WASHINGTON, Nov. 9, 2016 - The next administration at USDA will face budget, staffing and technology challenges and will need to gear up unusually quickly to assist Congress in writing a new farm bill, according to veterans of the department.

The first challenge for the new president and agriculture secretary will be filling top slots at the department, and speed will be critical. The nation’s new chief executive will face a similar situation to George W. Bush when he took office in 2001 in that Congress plans to start working almost immediately on a new farm bill even as the administration is trying to staff up.

But the budget situation in 2017 will be dramatically different, and more challenging, than it was in 2001. Back then, the government was running a surplus. In fiscal 2017, the federal deficit is estimated to reach $594 billion.

“There will be a lot of pressure early in the new Congress to get control of the budget,” said Ken Ackerman, who ran USDA’s Risk Management Agency from 1993 to 2001 and now works for OFW Law. For RMA that will mean the new administrator will have to defend spending for computer, compliance, product development and other services that are critical to the agency, he said.

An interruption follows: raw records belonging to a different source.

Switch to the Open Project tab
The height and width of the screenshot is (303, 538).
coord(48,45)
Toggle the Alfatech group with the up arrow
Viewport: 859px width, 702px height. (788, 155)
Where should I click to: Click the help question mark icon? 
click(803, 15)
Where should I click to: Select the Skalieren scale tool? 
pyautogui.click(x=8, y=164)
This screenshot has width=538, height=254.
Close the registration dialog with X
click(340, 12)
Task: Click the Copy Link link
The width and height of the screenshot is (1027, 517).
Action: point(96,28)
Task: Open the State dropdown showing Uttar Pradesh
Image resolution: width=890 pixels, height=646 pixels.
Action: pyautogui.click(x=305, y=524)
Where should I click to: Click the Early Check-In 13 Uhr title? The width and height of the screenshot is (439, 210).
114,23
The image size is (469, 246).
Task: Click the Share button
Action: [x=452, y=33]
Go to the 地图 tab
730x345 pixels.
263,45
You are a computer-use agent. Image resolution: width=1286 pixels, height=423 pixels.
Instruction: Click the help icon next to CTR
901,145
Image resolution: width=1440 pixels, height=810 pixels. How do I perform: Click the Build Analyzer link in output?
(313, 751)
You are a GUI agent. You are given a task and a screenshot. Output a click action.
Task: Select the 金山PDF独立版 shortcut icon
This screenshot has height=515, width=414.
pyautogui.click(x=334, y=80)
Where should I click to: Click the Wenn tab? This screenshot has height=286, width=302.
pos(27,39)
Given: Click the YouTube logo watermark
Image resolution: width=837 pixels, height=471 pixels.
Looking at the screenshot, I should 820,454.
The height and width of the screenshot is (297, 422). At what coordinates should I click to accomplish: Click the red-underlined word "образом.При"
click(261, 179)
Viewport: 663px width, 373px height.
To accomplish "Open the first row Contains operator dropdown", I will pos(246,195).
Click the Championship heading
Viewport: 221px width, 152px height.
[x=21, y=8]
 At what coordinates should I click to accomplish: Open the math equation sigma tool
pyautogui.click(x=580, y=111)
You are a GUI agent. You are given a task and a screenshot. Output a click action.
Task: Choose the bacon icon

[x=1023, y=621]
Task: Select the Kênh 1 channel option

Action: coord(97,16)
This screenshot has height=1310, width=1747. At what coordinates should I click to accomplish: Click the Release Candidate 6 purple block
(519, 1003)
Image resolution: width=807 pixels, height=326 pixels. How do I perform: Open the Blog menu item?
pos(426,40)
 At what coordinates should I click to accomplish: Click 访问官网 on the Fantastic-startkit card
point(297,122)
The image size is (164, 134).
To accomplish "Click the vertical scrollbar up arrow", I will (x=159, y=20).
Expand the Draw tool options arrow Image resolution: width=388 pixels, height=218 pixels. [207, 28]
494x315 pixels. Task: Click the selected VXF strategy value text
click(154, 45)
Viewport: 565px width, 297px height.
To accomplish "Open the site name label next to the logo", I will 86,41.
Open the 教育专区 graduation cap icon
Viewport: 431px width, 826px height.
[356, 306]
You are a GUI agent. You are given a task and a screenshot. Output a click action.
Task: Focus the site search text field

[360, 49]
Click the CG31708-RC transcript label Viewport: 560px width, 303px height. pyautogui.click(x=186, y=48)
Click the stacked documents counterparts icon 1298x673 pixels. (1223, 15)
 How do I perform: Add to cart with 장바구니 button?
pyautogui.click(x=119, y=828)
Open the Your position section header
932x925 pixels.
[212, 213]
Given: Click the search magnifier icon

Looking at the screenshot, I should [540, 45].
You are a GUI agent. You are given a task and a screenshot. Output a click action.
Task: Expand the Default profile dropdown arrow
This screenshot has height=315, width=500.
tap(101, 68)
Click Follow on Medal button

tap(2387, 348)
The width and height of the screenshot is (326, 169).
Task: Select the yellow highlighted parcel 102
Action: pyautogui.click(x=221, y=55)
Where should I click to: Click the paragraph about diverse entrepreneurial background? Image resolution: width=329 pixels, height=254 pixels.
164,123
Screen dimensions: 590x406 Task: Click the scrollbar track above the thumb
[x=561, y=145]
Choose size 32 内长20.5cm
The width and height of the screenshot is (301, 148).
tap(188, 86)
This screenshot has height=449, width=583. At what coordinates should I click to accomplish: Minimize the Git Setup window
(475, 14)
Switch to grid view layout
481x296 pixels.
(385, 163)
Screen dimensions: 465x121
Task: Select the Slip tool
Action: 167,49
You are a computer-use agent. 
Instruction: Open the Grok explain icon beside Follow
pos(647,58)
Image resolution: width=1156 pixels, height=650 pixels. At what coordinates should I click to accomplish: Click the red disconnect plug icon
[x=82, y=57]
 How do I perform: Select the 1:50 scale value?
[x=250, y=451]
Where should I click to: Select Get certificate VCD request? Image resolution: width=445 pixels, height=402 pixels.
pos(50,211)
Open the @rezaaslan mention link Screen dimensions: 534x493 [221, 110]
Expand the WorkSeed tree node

There will continue to be budget challenges over the next four years at the Farm Service Agency, where longstanding efforts to increase efficiency and streamline county offices have continually run into stiff resistance from Congress. At the same time, FSA needs to recruit new talent as its workforce continues to age.

“The push to cut spending and trim budgets … runs headlong into an agency spread out across a lot of rural communities,” said Jonathan Coppess, who ran the Farm Service Agency from 2009 through 2011. FSAs nationwide staff, including its non-federal, county employees, has been cut from 14,678 to about 12,000 since President Obama took office.

“How do you recruit and bring people into the system and continue to operate remote offices? Theres a lot of factors that go into that that will be a big challenge,” Coppess said. “I wouldnt pretend to have solutions here and now.”

At the Natural Resources Conservation Service, former agency chiefs see a somewhat different set of challenges. Bruce Knight, who ran NRCS during the Bush administration from 2002 to 2006, fears conservation programs will be vulnerable to cuts unless the agency improves their transparency by making it easier for the public to assess how the money is being spent and how the programs are benefitting the environment.

Knowing that a program is doing “good work isn’t good enough in today’s society. That has to be transformed into transparent measures and metrics that can show what’s the return to the taxpayer for that dollar invested - how effective is this program versus that program,” Knight said.

Dave White, who ran NRCS during Obama’s first term, also worries about the vulnerability of funding for conservation programs. The Land and Water Conservation Fund, an Interior Department program that uses offshore oil and gas revenue to acquire federal state and local lands, is more popular with environmental groups, says White.

“But the sad truth is, more is cut from NRCS programs every year, with very little protest, than is in the total budget” of the LWCF, White said. (Congress appropriated $450 million to the fund for fiscal 2016. EQIP and the Conservation Stewardship Program together were expected to cost more than $2.5 billion in FY2016.)

“Weve got to ensure farmers have the resources they need to move forward on conservation, and that means adequate funding in the conservation programs,” White said.

Budget cuts already are challenging the agency’s ability to manage its programs, said White. The NRCS staff has been reduced from 12,233 to 11,657 since Obama took office. “Keebler elves arent coming out at night to design conservation practices. Having the responsibility to implement a program but not having the human resources to do so is a helluva spot to be in.”

Because the House and Senate Agriculture committees plan to begin work next year on a new farm bill to replace the 2014 law that expires in 2018, the White House will want to fill key political positions at USDA as quickly as possible, according to Ackerman.

There are 220 political jobs at USDA. Fourteen of these positions require Senate confirmation, including the secretary, deputy secretary, undersecretaries and general counsel, according to the Center for Presidential Transition.

Another 39 of the appointees are members of the government’s Senior Executive Service who fill positions just below the senior presidential appointees.

Ackerman said he hopes RMA has a new administrator in place by April, “so that crop insurance is well represented in the early discussions about the budget and farm bill.”

The budget pressures will be keen. In 2001, the agriculture committees had an additional $73.5 billion to spend on the farm bill that year because of the federal surplus. In 2017, with the government now running annual deficits of nearly $600 billion, the congressional committees will face demands for additional spending on cotton and dairy producers as well as for conservation programs.

Without presidential appointments filled, “it makes it very difficult for the administration to have a large policy voice on the farm bill,” Ackerman said. Agencies would be largely limited to providing answers to committees’ technical questions. Congress will move forward on the legislation regardless of whether USDA is staffed up, “because they have deadlines,” Ackerman said.